Source text
---*---
Eden is a decentralized, autonomous, portable, secure, virtual infrastructure for managing clustered workloads over Depo’s (decentralized pods) and services facilitating declarative configuration and automation. Basically, Eden is a private online Edge Cluster developed around a sustainable computing core.

Historically, organizations ran applications on physical servers at the beginning of the Internet era. There was no way to define resource boundaries for services in a physical server, and this caused resource allocation issues. For example, if multiple services run on a physical server, there could be instances where one service would take up most of the resources, and as a result, the other services would underperform. A solution would be to run each service on a different physical server. But this did not scale, as resources were underutilized, and it was expensive for organizations to maintain many physical servers.

So then we all went in for virtualization. It allowed us to run multiple Virtual Machines (VMs) on a single physical server's CPU. Virtualization will enable services to be isolated between VMs and provide security as the information of one service cannot be freely accessed by another service. Virtualization allows better utilization of resources in a physical server and allows better scalability because a service can be added or updated easily, reduces hardware costs, and much more. With virtualization, you can present a set of physical resources as a cluster of disposable virtual machines. Each VM is a full machine running all the components, including its operating system, on top of the virtualized hardware.

Then came the container deployment era; containers are similar to VMs, but they have relaxed isolation properties to share the Operating System (OS) among the applications. Therefore, containers are considered lightweight in overhead processing. Similar to a VM, a container has its filesystem, the share of CPU, memory, process space, and more. They are decoupled from the underlying infrastructure; they are portable across clouds and OS distributions.
---*---
Material
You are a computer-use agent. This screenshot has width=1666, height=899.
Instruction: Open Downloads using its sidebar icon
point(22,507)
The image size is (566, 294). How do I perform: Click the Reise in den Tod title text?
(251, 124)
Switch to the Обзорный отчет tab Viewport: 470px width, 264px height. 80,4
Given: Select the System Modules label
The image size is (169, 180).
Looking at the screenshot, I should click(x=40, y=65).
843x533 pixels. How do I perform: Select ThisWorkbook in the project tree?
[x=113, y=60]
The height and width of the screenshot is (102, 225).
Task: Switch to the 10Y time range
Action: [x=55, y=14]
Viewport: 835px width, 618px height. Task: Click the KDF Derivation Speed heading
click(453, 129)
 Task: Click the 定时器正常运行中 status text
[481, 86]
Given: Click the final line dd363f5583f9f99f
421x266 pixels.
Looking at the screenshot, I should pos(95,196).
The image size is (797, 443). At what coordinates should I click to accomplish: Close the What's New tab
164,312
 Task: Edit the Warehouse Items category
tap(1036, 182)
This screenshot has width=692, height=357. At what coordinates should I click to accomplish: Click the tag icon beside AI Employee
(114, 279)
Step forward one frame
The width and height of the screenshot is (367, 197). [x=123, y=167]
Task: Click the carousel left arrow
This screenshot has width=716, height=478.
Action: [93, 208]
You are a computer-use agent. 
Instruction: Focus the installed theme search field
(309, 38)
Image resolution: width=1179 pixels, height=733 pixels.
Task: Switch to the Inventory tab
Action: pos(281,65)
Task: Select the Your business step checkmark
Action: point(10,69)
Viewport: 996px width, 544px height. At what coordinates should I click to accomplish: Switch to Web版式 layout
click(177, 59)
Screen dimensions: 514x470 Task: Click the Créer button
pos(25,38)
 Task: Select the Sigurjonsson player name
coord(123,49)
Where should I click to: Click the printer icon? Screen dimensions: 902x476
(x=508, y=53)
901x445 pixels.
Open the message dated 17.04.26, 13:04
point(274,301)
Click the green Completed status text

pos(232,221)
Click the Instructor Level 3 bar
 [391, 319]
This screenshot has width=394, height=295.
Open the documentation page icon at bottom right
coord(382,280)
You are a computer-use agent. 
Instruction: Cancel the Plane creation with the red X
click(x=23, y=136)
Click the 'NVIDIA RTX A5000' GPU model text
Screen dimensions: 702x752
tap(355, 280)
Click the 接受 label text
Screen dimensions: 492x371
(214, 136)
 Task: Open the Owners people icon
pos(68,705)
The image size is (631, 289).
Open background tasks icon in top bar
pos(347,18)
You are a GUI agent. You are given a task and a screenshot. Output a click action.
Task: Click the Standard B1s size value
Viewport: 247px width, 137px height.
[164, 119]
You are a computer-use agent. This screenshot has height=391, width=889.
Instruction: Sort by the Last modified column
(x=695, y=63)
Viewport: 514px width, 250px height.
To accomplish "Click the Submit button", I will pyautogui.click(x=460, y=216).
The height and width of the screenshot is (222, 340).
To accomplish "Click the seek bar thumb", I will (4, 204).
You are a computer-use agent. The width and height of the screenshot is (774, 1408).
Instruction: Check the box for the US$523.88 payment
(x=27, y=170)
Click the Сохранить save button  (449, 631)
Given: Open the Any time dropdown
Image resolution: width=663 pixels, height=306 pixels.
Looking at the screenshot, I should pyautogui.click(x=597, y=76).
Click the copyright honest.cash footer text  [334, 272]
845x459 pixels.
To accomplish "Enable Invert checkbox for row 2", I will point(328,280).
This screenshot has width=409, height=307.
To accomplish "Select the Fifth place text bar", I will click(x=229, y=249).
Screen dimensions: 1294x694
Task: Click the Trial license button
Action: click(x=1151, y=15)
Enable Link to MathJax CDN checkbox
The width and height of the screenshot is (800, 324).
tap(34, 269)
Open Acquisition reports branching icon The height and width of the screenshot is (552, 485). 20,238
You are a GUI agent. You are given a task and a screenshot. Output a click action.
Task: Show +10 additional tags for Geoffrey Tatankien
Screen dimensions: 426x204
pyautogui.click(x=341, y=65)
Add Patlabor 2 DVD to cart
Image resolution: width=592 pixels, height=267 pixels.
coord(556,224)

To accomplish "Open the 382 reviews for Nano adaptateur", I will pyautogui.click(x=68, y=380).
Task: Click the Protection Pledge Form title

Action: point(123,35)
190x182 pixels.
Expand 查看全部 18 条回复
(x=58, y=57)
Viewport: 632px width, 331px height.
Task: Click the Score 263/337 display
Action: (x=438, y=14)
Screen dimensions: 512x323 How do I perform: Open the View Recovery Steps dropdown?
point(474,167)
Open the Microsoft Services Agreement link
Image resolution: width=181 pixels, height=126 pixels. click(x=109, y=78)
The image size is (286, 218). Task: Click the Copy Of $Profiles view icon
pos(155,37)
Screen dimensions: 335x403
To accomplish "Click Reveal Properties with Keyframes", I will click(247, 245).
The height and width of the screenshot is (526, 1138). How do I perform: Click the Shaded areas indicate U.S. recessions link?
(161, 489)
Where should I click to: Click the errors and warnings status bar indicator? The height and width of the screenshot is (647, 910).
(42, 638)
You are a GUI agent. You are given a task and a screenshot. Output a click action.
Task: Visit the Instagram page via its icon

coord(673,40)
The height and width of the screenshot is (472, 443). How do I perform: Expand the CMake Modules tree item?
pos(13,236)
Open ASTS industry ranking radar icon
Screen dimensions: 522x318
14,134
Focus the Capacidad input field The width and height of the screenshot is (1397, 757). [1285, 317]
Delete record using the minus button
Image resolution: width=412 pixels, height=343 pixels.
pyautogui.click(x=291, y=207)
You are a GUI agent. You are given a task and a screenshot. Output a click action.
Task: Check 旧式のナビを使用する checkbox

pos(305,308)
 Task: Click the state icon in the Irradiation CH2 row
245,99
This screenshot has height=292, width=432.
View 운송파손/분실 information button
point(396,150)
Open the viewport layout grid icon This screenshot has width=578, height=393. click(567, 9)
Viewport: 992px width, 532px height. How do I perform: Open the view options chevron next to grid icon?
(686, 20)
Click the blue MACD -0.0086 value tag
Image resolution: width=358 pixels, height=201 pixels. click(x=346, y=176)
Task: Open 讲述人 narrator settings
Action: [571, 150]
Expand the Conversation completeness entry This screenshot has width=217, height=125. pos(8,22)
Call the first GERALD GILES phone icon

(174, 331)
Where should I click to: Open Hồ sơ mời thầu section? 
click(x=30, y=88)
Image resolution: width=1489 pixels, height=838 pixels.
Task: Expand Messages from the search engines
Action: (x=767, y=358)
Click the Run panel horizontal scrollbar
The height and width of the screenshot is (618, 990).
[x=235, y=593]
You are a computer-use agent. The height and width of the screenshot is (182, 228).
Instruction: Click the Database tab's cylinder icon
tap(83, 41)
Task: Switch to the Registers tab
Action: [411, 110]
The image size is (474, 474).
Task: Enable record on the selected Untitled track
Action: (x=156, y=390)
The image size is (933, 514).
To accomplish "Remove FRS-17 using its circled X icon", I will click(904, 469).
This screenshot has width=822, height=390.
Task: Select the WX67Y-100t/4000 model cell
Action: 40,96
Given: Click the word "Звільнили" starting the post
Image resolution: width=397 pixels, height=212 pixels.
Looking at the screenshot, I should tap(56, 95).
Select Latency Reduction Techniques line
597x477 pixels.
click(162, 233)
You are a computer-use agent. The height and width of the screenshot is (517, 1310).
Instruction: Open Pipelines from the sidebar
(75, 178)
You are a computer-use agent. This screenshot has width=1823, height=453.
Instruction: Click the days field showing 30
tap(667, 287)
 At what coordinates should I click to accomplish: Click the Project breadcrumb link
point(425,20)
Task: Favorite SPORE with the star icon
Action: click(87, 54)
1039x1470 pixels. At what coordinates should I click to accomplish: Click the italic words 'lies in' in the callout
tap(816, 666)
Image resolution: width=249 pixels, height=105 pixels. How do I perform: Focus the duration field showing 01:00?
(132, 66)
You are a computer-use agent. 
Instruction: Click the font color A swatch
---*---
Exercise set
1. In the Eden overview, what does "Depo" stand for?
2. According to the Eden overview, why are containers considered lightweight in overhead processing?
3. Pick up the Eden overview after its final sentence and continue it.

Answer set
1. Decentralized pods.

2. Containers have relaxed isolation properties that let applications share the operating system, so they are considered lightweight in overhead processing.

3.
When we looked at this development, we noticed one destructive factor for future deployments; you always move the data to a centralized point; this works great for web and cloud services that are inherently centralized. For the Internet of Things, it does not make that much sense to move all data in-processed from the IoT devices to a central point for processing and then move the data back out to devices again for actuation.

This is bad for real-time responses, but achieving sustainable computing is nearly impossible. The cost of running an IoT service becomes increasingly larger with each device added, as cloud providers charge you for data transport, processing, and storage.

So the more data your service produces, the more transport, processing, and storage you will need and the more you will pay, making a cloud approach far from sustainable from a cost perspective.

So we based the Eden design on a decentralized model based on scalable device clustering. Where data is processed to information locally in the Eden Edge Cluster so that raw data is never needed to be pushed to the public cloud, a compute efficient and cost-effective model by saving on bandwidth and external resources.

It is easy to add new devices as nodes and make it possible for any device to contribute computing resources over an intelligent mesh network so that computing can happen where it is needed and close to where the results will be used.

We then developed quantum-safe tunnels using polymorphic encryption keys and a consensus blockchain to verify the data moved between the nodes over the tunnels, thus creating trusted data private gardens and achieving data trust in Zero-Trust environments.

The orchestration of computing and storage is done via service manifests that describe services rules, policies, and logic. An autonomous knowledge-based AI manages the underlying orchestration mechanics using network consensus over the blockchain as a deciding mechanism.

The orchestration dynamically updates the cluster topography to fit the current workload. Eden Depo services are generated and deployed similarly to container images; the exception lies in that Eden is Messaging Passing Interface (MPI), and the AI cluster is enabled as a default.

Additional benefits:

· Agile service creation and deployment: only addition to a standard container deployment is the Service Manifest generation.
· Continuous development, integration, and deployment: Provides for reliable and frequent Depo build and deployment with quick and efficient rollbacks (due to the Depo’s deployment being registered on a system-wide blockchain).
· Dev and Ops separation of concerns: create service depo’s at build/release time rather than deployment time, thereby decoupling services from infrastructure.
· Observability Not only clusters information and metrics but also applications health and other signals.
· Environmental consistency across development, testing, and production: Runs the same on a laptop as in the wild.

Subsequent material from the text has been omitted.